Conversation as Mentalism effects -
What happens when you apply creative techniques to entirely remove all the props from a mentalism effect. Imagine being able to amaze people without the aid of any gadgets, gizmos or gimmicks, anytime, anywhere with just the knowledge in your head. Mark teaches 2 brand new CAM effects.

Reviews

Stuart Philip

Official Reviewer

Mar 03, 2015

Before I review Mark Elsdon’s appearance on Murphy’s Magic lecture series, At The Table, I disclose that I came to this lecture with certain preconceptions; that is, that Elsdon is a creative master. I have been a huge fan of Mark Elsdon for many years. And, so you don’t need to skip to the end, before you read the rest of this review, I give this lecture the highest marks.

This lecture is unlike many others since Elsdon concentrates more on explaining the creative process than on teaching trick after trick. That is not to say that he does not present numerous excellent tricks that are easy and fun to perform - -because he does. This lecture is cerebral and intellectual and he makes that point that we already know too many tricks. The lecture delves into the creative process and Elsdon shares how he devised some of his great effects and his inspiration for thinking differently and challenging himself. To borrow an old adage: If you give a man a fish, he eats for a day. If you teach a man to fish, he eats for a lifetime. After watching this lecture, you will understand that Elsdon provides thoughts and insight into how creating magic, for him, is not just about rote learning and repeating tricks, but using your brain to improve tricks.

Mark starts the show with a great discontinued trick, Triple Impact, which he marketed with Alakazam Magic. Triple Impact has long been a favorite of mine. Elsdon teaches how to do this trick and it is a mind-blower. Interestingly, he teaches how to do this trick differently and perhaps more fooling than the way in which it was marketed. Knowing this trick alone is worth the price of admission, in my opinion, but you get so much more during the course of this fantastic two hour and forty two minute lecture.

Elsdon also present numerous mentalism effects, with and without “things.” The tricks with “things” are actual things, such as bottle caps, and the tricks without “things” use imaginary dice and invisible though-of colored envelopes. Game On, is a mental puzzle that will confound your spectator, over and over again, with an invisible die. Although he doesn’t give an in depth lecture into equivoque, he expertly employs it with several different tricks. Elsdon, who demonstrated a proclivity for the Rubik’s Cube, also teaches Rubik Predicted, another clever and fooling effect.

The pre-lecture marketing ad copy is not completely accurate because some of the advertised effects are not taught. That happens with live-lectures as they take turns and the performer may depart from script. That is A-OK with me.

If you are only looking to learn tricks, you will still be extremely satisfied and utterly pleased with this lecture. And, if you want to listen to a real professional and a great instructor, who approaches magic with intellectual curiosity, you will thoroughly enjoy and appreciate this discussion.
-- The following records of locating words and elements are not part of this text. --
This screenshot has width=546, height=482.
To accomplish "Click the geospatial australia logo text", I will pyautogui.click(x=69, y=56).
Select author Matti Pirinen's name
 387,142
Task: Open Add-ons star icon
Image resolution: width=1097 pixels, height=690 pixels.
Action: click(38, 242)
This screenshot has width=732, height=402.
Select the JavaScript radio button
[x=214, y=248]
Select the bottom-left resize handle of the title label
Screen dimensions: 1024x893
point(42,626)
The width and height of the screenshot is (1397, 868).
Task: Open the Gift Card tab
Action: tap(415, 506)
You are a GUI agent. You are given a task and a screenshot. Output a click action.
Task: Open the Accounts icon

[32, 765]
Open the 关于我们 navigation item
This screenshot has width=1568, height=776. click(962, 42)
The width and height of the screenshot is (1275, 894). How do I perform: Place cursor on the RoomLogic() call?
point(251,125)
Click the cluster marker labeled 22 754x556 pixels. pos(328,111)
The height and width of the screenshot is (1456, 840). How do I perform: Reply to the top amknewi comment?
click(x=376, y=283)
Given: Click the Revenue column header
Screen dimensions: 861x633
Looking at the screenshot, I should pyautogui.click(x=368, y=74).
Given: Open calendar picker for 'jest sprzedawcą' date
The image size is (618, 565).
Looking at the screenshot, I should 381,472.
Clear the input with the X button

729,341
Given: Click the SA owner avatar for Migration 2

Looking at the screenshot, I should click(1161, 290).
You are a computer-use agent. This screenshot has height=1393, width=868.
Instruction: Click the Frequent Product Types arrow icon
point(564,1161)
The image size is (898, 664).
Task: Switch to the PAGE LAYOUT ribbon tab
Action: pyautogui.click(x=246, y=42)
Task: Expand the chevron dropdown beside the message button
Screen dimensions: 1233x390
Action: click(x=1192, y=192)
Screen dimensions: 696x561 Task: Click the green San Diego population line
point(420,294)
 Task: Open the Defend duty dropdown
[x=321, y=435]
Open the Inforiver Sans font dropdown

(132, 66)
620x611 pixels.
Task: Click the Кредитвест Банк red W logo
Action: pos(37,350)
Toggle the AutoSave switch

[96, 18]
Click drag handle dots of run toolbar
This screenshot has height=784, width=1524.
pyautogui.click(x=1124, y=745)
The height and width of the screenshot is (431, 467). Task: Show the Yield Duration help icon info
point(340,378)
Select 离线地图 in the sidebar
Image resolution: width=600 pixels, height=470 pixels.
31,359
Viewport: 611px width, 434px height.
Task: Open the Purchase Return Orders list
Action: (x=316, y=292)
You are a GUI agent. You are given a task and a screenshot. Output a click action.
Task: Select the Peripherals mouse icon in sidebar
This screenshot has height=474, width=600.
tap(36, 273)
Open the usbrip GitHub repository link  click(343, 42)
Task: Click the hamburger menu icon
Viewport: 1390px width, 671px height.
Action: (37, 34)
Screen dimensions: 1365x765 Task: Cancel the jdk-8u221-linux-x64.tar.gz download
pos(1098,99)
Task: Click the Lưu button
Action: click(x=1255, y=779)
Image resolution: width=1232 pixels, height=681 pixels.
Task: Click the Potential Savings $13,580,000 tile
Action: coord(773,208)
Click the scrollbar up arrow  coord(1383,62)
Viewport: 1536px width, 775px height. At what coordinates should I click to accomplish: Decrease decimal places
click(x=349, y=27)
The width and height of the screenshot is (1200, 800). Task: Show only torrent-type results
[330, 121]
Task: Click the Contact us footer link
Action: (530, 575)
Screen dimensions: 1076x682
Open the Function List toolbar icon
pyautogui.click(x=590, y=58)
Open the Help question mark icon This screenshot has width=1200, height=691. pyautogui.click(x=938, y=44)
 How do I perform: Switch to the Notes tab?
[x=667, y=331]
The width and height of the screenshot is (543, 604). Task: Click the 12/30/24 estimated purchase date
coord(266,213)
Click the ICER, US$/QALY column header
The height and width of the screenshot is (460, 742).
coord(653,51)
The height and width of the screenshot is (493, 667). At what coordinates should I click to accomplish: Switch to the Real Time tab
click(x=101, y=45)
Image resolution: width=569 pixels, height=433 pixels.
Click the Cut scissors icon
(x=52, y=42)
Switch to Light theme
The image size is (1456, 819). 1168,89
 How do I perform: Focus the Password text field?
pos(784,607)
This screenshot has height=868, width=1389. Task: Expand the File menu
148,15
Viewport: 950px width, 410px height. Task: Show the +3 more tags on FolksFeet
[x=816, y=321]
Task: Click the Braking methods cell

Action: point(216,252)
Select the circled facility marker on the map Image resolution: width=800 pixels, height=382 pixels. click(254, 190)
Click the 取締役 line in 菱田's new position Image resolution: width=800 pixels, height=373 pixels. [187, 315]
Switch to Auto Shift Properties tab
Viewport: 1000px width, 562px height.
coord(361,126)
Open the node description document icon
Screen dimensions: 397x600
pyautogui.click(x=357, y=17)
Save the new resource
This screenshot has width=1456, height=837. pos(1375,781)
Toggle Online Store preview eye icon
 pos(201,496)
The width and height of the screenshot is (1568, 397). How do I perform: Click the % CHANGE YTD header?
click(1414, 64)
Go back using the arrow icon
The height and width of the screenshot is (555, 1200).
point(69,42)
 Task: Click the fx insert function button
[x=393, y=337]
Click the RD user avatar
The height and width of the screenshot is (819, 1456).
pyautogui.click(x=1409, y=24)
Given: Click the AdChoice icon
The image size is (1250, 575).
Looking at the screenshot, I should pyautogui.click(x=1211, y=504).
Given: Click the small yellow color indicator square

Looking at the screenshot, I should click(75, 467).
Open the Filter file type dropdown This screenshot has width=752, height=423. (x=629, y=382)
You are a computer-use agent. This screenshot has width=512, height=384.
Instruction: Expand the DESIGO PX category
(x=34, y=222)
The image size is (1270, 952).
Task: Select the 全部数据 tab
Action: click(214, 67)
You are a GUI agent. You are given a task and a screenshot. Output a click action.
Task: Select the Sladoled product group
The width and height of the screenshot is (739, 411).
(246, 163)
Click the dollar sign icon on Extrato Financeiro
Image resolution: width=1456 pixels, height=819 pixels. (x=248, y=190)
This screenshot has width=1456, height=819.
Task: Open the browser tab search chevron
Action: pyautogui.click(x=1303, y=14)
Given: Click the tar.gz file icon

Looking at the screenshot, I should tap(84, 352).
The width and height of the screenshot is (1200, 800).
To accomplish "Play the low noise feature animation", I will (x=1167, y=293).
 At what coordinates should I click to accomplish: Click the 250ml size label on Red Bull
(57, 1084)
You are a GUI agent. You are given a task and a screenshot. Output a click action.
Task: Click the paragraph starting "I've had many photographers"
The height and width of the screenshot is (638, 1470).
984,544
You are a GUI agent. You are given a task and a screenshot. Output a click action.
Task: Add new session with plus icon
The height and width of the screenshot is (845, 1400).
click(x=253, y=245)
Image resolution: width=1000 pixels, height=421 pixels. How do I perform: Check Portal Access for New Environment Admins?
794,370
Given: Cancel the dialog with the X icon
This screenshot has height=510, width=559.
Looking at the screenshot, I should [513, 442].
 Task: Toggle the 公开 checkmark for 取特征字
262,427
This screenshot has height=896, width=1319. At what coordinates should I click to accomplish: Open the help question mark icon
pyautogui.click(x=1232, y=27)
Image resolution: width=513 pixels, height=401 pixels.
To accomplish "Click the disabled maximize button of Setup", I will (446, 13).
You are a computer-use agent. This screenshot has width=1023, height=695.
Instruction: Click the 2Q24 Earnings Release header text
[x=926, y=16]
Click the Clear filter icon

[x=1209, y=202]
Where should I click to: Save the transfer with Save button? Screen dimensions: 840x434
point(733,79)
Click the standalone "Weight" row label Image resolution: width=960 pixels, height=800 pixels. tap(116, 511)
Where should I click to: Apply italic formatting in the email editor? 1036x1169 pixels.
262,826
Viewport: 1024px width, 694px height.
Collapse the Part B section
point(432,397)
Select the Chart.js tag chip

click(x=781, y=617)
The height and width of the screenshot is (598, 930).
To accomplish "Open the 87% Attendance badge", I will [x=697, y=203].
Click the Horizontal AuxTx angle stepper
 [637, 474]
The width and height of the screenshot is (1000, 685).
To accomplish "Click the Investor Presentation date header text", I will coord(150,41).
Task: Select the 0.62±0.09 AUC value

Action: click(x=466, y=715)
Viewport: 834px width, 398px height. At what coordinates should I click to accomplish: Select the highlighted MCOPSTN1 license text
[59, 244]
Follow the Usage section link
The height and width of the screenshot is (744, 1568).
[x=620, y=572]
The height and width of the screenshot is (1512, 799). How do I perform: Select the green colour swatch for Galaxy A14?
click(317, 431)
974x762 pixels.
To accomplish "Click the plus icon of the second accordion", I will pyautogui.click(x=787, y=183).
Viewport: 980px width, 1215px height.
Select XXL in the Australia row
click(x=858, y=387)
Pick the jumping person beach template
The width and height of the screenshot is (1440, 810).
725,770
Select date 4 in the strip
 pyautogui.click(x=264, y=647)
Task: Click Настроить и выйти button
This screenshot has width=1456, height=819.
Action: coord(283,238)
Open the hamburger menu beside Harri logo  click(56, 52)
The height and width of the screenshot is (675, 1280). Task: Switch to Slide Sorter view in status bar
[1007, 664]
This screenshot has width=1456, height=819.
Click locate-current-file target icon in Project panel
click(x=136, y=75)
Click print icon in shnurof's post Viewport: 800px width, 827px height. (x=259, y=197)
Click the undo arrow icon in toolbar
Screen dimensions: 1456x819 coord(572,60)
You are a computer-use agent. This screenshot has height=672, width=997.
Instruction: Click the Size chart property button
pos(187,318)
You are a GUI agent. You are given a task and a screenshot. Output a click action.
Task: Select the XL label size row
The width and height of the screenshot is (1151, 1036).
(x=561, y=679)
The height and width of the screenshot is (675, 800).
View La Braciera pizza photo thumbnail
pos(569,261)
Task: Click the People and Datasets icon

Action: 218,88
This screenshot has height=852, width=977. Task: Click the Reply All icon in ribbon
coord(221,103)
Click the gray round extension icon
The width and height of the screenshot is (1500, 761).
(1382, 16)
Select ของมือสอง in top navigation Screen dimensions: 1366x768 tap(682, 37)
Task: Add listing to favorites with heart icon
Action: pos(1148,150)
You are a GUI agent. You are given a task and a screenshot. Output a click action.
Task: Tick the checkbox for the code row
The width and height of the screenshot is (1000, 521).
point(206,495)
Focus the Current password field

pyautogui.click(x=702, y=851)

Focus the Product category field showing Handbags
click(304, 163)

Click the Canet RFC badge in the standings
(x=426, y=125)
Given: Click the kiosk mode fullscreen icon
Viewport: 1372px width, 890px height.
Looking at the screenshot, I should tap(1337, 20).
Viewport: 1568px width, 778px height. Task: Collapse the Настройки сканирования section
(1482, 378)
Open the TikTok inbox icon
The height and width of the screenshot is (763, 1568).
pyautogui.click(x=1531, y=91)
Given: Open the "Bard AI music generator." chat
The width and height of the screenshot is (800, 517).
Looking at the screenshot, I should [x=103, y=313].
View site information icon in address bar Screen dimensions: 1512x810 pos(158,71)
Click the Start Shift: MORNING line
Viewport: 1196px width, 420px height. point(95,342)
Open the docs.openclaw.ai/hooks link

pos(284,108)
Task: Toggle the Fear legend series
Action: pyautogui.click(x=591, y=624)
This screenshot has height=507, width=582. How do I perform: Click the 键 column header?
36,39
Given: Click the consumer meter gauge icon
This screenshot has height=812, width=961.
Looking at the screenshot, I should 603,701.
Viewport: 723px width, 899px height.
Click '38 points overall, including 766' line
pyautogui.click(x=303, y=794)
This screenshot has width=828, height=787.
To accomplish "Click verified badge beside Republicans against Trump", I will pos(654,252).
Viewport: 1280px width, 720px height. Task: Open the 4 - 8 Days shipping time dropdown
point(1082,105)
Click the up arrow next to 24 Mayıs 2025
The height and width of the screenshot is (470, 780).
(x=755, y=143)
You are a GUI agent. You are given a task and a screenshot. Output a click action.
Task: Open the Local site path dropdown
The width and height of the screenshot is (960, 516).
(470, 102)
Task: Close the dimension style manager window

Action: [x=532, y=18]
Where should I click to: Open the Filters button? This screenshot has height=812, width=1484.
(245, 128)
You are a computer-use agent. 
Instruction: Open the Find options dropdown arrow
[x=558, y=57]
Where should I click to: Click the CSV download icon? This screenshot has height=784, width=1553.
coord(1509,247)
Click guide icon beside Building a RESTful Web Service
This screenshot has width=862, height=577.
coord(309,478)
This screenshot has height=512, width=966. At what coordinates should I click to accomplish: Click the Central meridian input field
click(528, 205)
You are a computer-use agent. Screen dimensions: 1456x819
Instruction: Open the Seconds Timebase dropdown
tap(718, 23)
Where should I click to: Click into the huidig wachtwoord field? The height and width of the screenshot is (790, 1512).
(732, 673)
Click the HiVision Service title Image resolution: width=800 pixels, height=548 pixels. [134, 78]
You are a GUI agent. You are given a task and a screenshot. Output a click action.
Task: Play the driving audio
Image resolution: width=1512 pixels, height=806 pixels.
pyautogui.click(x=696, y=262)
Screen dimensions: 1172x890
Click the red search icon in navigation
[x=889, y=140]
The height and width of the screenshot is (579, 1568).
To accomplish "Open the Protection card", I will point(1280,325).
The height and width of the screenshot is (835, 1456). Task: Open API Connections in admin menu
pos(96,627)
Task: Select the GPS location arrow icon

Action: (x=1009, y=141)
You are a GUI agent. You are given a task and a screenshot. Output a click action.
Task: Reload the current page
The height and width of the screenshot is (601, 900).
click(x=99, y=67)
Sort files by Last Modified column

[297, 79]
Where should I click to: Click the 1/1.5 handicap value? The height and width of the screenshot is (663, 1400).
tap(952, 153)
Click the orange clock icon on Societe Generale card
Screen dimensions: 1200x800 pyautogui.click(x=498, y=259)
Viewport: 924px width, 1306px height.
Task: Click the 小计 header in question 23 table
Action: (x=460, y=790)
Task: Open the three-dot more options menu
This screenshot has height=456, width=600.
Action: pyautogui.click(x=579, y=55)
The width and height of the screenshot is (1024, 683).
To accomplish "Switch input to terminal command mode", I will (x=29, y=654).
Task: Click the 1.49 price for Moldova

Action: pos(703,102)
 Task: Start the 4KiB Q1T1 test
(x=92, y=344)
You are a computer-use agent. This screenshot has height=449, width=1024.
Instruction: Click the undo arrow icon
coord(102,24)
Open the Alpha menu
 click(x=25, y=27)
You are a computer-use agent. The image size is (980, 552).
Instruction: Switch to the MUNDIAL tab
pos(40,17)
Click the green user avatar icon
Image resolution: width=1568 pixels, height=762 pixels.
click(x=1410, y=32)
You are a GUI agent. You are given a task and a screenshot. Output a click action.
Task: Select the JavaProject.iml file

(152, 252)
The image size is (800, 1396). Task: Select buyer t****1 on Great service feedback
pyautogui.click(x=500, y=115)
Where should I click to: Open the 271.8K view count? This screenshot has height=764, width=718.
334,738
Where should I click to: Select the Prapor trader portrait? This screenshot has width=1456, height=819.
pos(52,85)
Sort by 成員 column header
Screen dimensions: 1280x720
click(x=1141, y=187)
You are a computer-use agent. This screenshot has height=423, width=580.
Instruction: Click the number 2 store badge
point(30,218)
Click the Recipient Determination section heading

Interestingly, you see Elsdon make a mistake while performing Dream Poker, yet you don’t even know it until he tells you that he flubbed it, during the explanatory portion of the trick. Although it was an inadvertent error, it demonstrates how an effect that takes a wrong turn can still be as strong for your audience, if the performer doesn’t get derailed by a mistake.

During the At The Table lectures, the host, Mike Hankins, usually is an active questioner and participant. Here, however, Elsdon is so fascinating and gives what I consider to be a very informative and compelling lecture that Hankins was rendered somewhat silent. At some point, Elsdon indicated that he may never give this same lecture again and that he felt it was somewhat disjointed. I did not agree with his self-critique, and I wish this lecture continued for another hour or two.

A great lecture, from a great creator. Highest marks.